The campaign winds down, but the movement is just beginning.

“Ron Paul owns the future,” influential evangelical Doug Wead concluded in an early April post on his personal blog. Wead makes an unlikely Paul enthusiast: his religious background might seem a better fit for Mike Huckabee. And his personal history—as an adviser to both Presidents Bush—might have inclined him toward the triumphant establishment candidate, John McCain. But in Ron Paul and the movement that championed him, Wead saw something remarkable: “His is a campaign of ideas. … His army was left unchallenged on the battlefield. Now their ideas have taken root and they will grow.”


Yes, they will—they have already begun to. The Ron Paul “revolution,” as it is known to its adherents, has made deep inroads into an area where Republicans are otherwise weak: energizing and mobilizing young people. Already, Paul has inspired other Republicans, mostly young themselves, to campaign for Congress on his antiwar, fiscally conservative platform. A new youth movement is also coming into being as Students for Ron Paul reconfigures into a permanent libertarian-conservative activist organization, Young Americans for Liberty.
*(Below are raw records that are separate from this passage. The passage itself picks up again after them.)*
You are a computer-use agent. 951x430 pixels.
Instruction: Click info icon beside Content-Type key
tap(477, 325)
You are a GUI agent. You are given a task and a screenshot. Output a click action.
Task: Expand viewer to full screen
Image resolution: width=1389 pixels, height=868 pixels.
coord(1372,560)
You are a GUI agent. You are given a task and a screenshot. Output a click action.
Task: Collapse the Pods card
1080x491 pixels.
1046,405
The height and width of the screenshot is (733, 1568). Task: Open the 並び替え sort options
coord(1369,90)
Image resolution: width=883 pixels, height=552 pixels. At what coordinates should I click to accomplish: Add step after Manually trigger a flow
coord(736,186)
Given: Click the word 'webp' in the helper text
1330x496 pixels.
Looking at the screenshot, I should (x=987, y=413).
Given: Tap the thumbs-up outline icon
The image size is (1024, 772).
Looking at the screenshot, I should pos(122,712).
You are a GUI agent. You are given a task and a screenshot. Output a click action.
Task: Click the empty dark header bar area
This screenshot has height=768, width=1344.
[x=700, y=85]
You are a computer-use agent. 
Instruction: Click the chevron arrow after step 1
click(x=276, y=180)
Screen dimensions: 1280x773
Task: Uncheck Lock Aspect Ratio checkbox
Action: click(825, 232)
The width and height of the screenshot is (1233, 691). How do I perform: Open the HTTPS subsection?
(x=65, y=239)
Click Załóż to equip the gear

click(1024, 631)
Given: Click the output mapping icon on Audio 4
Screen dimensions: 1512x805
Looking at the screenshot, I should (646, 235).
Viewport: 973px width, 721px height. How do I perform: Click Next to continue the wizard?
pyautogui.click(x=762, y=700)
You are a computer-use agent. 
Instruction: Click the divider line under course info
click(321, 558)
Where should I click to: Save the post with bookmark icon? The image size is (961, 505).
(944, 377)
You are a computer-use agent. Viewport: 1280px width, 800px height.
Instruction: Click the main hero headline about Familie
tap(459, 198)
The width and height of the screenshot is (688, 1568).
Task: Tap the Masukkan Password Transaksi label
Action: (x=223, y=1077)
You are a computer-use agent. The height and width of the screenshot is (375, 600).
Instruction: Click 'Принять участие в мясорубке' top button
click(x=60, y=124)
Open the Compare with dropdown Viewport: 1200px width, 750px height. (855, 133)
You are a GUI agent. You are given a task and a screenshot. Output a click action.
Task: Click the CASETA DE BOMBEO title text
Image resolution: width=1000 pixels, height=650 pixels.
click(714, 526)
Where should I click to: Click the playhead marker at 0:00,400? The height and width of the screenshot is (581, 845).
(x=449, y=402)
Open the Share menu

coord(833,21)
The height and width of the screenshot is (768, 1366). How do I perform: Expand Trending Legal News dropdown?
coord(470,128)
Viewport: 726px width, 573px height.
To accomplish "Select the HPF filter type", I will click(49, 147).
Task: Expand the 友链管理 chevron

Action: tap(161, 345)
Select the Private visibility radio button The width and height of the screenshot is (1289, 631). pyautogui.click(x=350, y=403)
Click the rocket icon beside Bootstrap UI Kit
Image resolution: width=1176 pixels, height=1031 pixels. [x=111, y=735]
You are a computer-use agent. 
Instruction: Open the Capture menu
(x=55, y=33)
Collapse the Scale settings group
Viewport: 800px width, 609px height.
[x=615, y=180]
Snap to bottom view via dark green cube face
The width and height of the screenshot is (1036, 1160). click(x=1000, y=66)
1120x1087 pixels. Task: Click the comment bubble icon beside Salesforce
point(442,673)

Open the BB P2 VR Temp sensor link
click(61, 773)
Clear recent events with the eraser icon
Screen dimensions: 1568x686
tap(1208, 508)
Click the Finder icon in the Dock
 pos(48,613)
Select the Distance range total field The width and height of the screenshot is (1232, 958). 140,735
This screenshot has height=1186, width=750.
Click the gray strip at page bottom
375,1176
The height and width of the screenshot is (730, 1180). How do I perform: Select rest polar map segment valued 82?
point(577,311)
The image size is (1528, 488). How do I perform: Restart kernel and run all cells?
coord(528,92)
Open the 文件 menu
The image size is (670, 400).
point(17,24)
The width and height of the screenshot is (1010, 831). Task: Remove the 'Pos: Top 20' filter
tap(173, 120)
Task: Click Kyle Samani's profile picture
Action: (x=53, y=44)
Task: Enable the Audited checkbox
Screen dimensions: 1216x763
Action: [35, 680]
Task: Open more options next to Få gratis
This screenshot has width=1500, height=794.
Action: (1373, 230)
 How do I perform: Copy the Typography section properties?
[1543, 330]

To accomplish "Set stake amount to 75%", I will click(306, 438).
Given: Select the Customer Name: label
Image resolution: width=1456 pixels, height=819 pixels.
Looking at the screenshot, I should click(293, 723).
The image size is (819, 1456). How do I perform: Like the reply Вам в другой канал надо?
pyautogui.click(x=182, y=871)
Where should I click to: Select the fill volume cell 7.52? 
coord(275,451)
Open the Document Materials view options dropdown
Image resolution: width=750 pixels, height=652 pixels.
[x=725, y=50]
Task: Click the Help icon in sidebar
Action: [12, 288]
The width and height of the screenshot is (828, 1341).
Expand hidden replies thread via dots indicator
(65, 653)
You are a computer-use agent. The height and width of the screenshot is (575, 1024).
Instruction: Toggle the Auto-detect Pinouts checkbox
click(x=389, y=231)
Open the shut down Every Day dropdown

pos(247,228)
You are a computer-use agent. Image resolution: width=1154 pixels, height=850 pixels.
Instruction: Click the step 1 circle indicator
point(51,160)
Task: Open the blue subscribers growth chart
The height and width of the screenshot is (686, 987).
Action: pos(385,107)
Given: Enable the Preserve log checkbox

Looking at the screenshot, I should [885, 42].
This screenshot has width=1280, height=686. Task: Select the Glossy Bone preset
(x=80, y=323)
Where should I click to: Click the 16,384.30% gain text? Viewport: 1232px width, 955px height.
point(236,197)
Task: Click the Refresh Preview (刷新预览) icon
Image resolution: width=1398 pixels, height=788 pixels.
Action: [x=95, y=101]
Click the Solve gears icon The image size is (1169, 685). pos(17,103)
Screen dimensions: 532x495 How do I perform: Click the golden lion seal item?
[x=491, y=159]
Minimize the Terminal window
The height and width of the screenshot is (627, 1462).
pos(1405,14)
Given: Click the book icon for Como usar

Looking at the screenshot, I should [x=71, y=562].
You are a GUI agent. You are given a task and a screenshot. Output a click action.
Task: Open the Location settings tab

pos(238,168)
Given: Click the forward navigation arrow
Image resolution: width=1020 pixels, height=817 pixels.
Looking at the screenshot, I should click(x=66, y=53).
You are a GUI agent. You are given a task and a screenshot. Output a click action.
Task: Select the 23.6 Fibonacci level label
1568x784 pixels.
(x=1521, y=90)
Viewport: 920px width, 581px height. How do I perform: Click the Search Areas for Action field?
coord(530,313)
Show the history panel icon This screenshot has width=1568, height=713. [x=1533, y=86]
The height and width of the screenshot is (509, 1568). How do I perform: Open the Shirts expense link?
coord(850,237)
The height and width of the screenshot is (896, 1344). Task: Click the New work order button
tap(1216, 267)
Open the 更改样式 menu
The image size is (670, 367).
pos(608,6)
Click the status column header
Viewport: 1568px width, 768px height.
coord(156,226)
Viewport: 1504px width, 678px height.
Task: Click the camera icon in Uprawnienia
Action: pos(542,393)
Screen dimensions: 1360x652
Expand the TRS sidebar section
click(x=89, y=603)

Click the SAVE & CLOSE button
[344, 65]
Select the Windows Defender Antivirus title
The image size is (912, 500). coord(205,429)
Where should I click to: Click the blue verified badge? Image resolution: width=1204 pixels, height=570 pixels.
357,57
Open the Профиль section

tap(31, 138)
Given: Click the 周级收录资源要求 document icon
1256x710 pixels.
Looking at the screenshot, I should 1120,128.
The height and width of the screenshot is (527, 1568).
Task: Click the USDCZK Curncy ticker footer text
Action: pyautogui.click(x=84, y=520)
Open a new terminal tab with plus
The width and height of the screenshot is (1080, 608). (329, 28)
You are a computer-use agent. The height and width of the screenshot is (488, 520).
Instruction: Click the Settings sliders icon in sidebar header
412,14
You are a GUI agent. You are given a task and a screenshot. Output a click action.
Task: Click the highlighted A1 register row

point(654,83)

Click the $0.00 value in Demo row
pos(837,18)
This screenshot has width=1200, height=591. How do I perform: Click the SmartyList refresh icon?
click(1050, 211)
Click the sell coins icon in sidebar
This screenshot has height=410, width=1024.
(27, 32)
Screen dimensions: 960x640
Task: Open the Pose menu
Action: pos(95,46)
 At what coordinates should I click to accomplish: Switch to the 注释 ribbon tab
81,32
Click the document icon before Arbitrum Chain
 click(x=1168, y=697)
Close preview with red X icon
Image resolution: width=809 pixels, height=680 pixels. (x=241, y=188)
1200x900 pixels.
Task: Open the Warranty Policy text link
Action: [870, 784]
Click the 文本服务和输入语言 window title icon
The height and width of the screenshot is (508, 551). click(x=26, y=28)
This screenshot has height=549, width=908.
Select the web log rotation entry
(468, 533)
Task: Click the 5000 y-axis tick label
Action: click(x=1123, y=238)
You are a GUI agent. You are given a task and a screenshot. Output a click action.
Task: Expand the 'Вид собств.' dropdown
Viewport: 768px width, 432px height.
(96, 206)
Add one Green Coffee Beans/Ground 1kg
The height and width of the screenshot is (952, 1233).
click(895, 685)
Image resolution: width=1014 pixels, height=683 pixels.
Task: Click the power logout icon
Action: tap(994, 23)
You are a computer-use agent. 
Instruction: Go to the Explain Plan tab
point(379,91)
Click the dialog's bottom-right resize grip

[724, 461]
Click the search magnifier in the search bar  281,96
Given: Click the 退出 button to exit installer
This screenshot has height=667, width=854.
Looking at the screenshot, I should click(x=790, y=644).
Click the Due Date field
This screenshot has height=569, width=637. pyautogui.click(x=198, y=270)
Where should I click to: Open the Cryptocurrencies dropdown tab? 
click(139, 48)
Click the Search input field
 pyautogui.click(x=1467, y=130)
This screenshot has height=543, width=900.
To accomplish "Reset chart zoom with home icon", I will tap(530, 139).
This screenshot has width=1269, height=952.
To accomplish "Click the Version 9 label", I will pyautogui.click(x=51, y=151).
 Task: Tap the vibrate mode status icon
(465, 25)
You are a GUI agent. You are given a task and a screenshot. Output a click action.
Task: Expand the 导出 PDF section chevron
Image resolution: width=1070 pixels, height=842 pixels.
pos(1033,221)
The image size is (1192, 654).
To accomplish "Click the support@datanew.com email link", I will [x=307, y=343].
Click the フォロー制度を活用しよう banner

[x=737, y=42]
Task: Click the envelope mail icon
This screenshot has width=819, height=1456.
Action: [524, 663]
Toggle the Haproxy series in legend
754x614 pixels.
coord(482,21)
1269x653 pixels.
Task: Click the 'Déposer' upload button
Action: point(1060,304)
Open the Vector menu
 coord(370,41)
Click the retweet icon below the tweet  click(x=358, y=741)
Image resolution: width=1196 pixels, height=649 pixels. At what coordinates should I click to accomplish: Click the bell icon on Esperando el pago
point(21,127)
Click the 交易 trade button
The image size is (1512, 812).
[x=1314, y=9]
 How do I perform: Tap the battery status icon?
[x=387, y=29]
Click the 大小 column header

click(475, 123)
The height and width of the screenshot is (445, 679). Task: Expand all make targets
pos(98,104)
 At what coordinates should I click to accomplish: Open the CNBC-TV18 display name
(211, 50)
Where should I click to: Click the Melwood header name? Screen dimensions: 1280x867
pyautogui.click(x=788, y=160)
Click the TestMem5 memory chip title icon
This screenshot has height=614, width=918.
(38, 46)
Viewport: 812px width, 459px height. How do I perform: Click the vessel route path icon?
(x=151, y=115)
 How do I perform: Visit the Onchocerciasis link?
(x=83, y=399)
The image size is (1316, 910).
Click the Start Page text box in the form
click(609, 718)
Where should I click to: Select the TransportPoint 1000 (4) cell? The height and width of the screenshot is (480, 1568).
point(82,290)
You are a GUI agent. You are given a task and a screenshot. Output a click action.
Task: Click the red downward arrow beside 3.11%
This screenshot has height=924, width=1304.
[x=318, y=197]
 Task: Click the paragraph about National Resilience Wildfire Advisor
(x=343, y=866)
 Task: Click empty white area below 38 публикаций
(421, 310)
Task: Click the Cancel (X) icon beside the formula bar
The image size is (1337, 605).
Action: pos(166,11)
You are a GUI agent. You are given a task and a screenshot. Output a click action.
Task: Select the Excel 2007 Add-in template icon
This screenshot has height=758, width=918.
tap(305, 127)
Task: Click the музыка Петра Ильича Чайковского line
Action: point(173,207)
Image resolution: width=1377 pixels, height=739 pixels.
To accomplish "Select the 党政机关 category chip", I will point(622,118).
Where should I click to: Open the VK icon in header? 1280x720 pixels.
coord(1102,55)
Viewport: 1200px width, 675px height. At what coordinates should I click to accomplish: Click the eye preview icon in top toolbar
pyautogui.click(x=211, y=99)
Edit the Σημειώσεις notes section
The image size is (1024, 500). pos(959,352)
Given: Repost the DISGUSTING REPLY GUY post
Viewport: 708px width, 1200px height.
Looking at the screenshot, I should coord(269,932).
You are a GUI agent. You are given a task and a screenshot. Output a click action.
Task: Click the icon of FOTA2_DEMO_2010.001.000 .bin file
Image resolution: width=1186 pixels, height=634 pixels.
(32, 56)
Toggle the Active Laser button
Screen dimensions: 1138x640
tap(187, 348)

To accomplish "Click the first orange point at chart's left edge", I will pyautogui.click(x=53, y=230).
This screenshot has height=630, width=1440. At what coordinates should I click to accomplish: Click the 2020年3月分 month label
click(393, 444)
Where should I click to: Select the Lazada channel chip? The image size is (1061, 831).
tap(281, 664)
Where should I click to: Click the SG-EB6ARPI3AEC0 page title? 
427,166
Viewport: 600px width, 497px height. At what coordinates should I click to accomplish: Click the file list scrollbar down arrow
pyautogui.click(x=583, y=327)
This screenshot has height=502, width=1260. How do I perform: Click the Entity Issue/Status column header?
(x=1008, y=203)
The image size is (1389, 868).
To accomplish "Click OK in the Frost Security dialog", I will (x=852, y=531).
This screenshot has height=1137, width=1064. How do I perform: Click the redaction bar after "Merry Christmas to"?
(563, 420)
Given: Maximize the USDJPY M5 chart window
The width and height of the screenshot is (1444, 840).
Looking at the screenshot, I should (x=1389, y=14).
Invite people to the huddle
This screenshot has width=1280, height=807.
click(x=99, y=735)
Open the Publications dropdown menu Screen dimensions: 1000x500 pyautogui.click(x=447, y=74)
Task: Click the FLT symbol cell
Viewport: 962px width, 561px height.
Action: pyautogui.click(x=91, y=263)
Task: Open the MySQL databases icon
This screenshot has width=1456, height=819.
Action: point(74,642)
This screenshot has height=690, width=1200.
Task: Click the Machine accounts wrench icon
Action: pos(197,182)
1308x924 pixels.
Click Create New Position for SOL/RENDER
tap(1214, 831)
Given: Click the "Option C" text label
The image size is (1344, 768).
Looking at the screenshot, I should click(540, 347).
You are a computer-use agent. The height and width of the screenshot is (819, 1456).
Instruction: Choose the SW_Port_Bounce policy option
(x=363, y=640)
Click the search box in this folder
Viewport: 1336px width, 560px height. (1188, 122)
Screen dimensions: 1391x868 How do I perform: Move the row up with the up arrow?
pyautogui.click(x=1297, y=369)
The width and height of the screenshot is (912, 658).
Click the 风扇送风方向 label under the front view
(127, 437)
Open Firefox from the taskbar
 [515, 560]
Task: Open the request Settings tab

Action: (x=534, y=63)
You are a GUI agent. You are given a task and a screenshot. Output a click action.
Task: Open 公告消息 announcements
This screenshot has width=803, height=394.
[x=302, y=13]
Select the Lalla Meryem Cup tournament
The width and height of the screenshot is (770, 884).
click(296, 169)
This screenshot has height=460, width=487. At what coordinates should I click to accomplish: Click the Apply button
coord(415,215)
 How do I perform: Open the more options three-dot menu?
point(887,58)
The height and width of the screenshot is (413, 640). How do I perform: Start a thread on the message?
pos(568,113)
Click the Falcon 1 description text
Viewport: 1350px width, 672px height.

And these are just the first manifestations of the revolution’s second act, as youth gains political experience.


Wead had no connection to the campaign, but early on he sensed what it might become. The day after Super Tuesday, Wead compared the legacy of the Paul campaign to that of Barry Goldwater’s 1964 run. Paul’s supporters, he wrote, “are producing blogs and papers and books and like Goldwater’s revolution they will be able to say that they could see what the country missed. They were there when history was made.”

Fine words and, I hope, true, but at the time they were published, I didn’t want to put them on the Paul campaign blog, the Daily Dose. I had been hired a month earlier—a few days shy of my 30th birthday—after Paul’s disheartening fifth-place finish in the New Hampshire primary. The day of the primary, Jan. 8, The New Republic published racially inflammatory excerpts from newsletters printed under Paul’s name in the early 1990s. On Jan. 9, the campaign’s phone lines were jammed with callers demanding a Granite State recount. The campaign needed rapid response. They needed a blog. They hired me.


My job was to get out the latest news about the Paul movement and reinforce the message that the candidate and campaign chiefs put out—keep the troops informed and raise their spirits.


The first issue I had to tackle was not a morale builder: there would be no recount. Paul did not want one; it would only distract from upcoming battles, including the Nevada caucuses—where Paul would finish second—and the Super Tuesday primaries. And within the campaign, we knew there was no need to invoke voter fraud to account for the fifth-place result. We got the votes we expected to get. What we did not anticipate was record-breaking turnout, which overwhelmed our base. A minor candidate, Albert Howard, eventually prevailed upon New Hampshire for a recount. Paul picked up 38 additional votes. Howard lost one—he only had 44 to begin with.


Seeing what happened in New Hampshire, we knew that Super Tuesday did not bode well. The plan was to target caucus states, where turnout would be much smaller than in primaries. A first-place caucus finish and a handful of seconds could kick-start Paul’s momentum and give us a shot in the primaries. All the while we would work to win national delegates at Republican state conventions. In most primary states, delegates to the Republican National Convention are chosen at state conventions, and it’s possible for a candidate who loses the primary to win delegates. At a brokered national convention, Paul would be in a strong position. Alas, a brokered convention was not to be.


After Paul’s second-place in Nevada, we had high hopes for Louisiana’s Jan. 22 caucuses. But Bayou State chicanery scuttled those dreams and robbed us of a clean silver-medal finish.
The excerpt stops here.